Health care leaves hospital and goes home

HEALTH care is moving out of the hospital and into the home, says St John of God Healthcare Subiaco CEO Neale Fong.

“Over the past decade there has been a swing towards trying to reduce the length of stay in hospitals,” Dr Fong said.

Traditionally, invasive surgical methods meant people had to stay in hospital to recuperate.

“These days we try and reduce the length of a patient’s hospital stay.

“In hospitals there is an increased risk of infection despite the best efforts of infection control. Plus there is the cost of the stay.

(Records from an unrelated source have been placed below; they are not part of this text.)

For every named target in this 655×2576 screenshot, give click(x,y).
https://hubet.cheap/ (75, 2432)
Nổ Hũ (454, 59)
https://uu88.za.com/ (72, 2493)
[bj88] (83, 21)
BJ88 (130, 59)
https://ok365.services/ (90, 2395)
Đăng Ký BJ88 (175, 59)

“Improvements in medical technology and pharmaceuticals has made short stays possible.

“Less invasive surgery and improved anaesthetics has led to same day surgery.

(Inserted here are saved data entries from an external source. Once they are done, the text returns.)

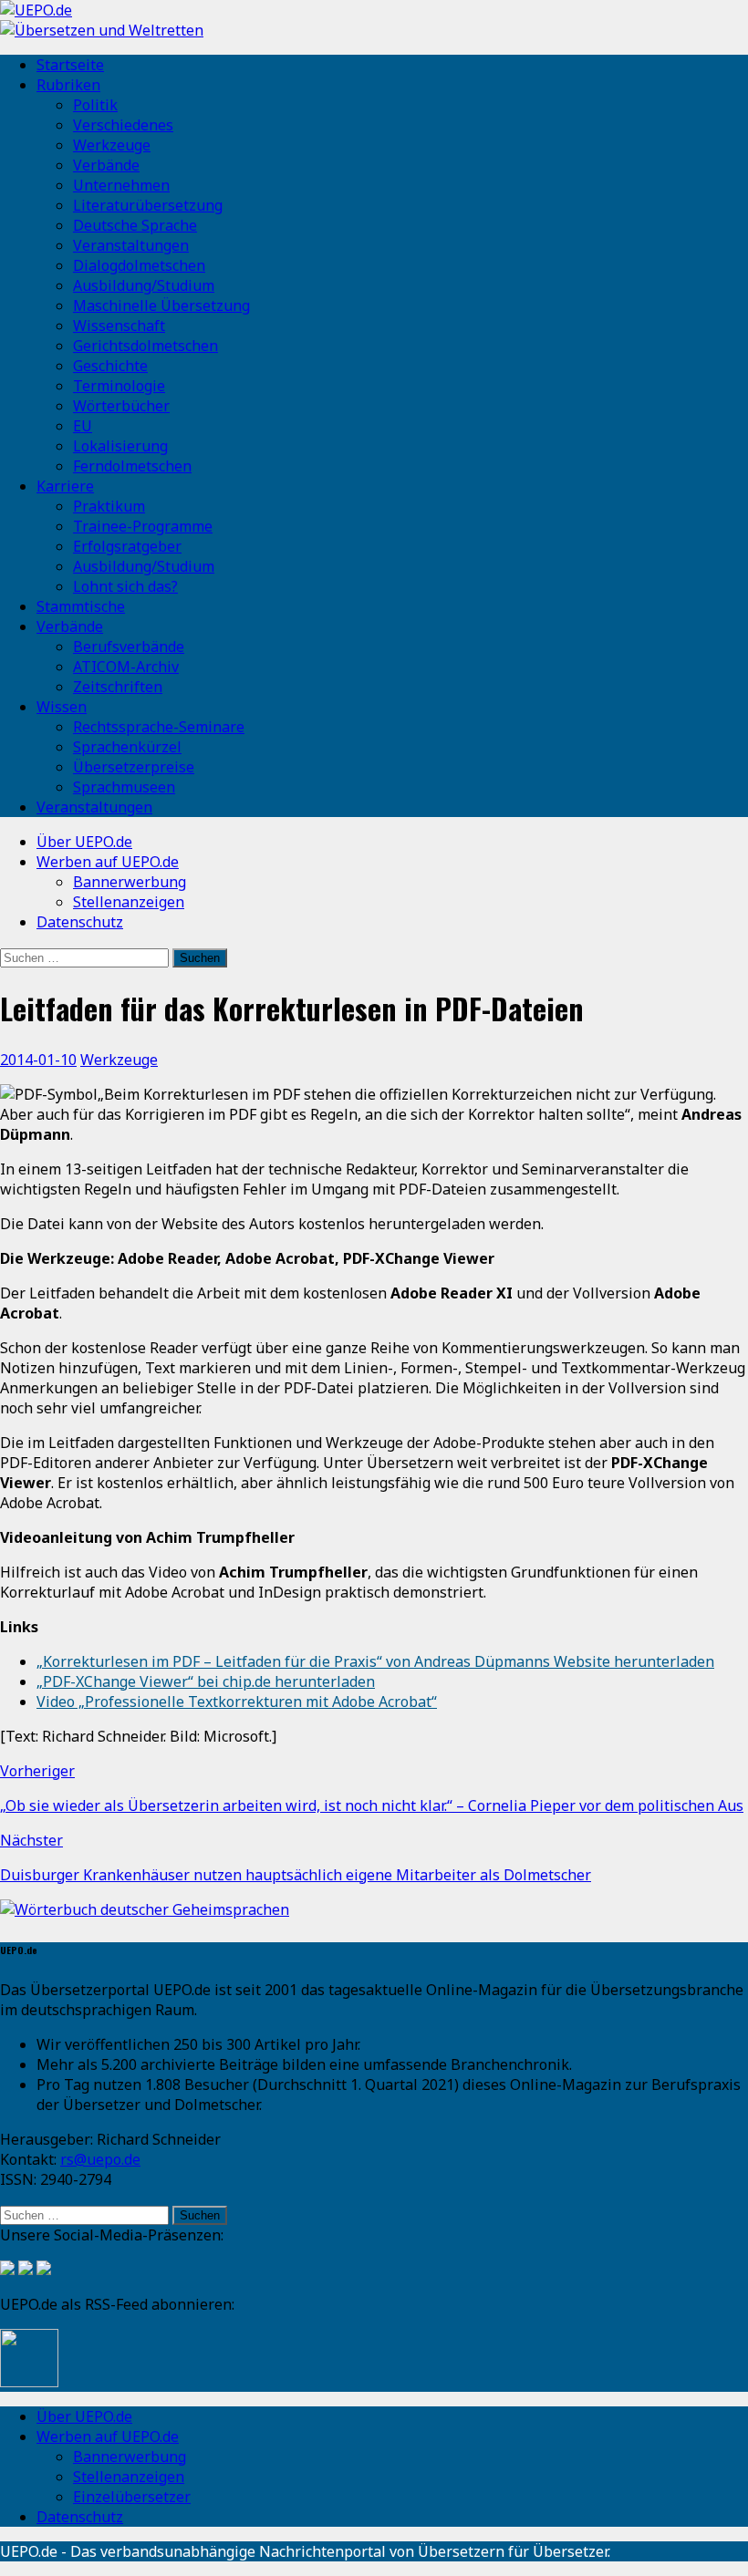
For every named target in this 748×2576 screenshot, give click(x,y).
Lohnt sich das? (125, 586)
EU (82, 426)
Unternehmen (121, 185)
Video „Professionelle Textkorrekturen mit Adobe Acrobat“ (236, 1701)
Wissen (61, 707)
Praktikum (109, 506)
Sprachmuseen (124, 787)
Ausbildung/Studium (143, 285)
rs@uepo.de (100, 2159)
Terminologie (119, 386)
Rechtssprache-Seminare (158, 727)
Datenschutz (79, 922)
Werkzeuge (112, 145)
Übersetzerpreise (133, 767)
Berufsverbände (128, 646)
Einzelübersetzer (132, 2497)
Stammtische (80, 606)
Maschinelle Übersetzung (161, 305)
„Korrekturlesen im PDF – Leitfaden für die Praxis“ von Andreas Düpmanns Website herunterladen (375, 1661)
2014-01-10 (38, 1060)
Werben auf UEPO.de (107, 862)
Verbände (106, 165)
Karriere (65, 486)
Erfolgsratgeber (127, 546)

“The patient usually stays for about four hours and then goes home.

“While it saves costs on hospital stays, it can be more expensive up front.”

In 1995-96, same day surgery counted for 42 per cent of surgery carried out in all hospitals Australia-wide.

This year that figure is expected to be 48 per cent.

Dr Fong said in private hospitals the figure was closer to 50 per cent.

“People recover better at home,” he said.

“But support programs need to be in place, such as hospital in the home where nurses and doctors visit patients in the home as part of their after care.

“St John’s is exploring that avenue at the amount.”

Dr Fong said one recent trend had been the establishment of many day care centres around Australia, particularly for eye surgery and minor surgery.

The trend towards home care was also recognised at last year’s WA Business Woman of the Year Awards.

Home medical care provider Carealot owner Barbara Mac-leod won the Business Owner Award in those awards.

Her business provides care to more than 600 families from Paraburdoo to Mandurah. It also has midwifery services and an Alzheimer care team.

“The bulk of our carers are not professional carers but are mostly women that have had to care for a dying spouse or child,” Ms Macleod said.

“We also have registered nurses on the payroll to administer injections and the like.”

“I think people should only be hospitalised for the acute phase of their illness,” she said. “Many studies show people recover quickest at home.”

Brightwater Care Group executive director and last year’s national Business Woman of the Year Award winner Penny Flett also believes home care is the way of the future.

Dr Flett was involved with a Federal Government pilot program to provide high-level care in people’s homes to see if people could be kept out of traditional aged care.

“The traditional way of aged care can’t continue,” Dr Flett said. “Bricks and mortar are too expensive.”

Dr Flett said Australia’s rapidly aging population and a fluctuating funding systems meant aged care organisations had to rethink their approach.

“I sincerely trust the situation will come about where aged people can get care in their own homes,” Dr Flett said.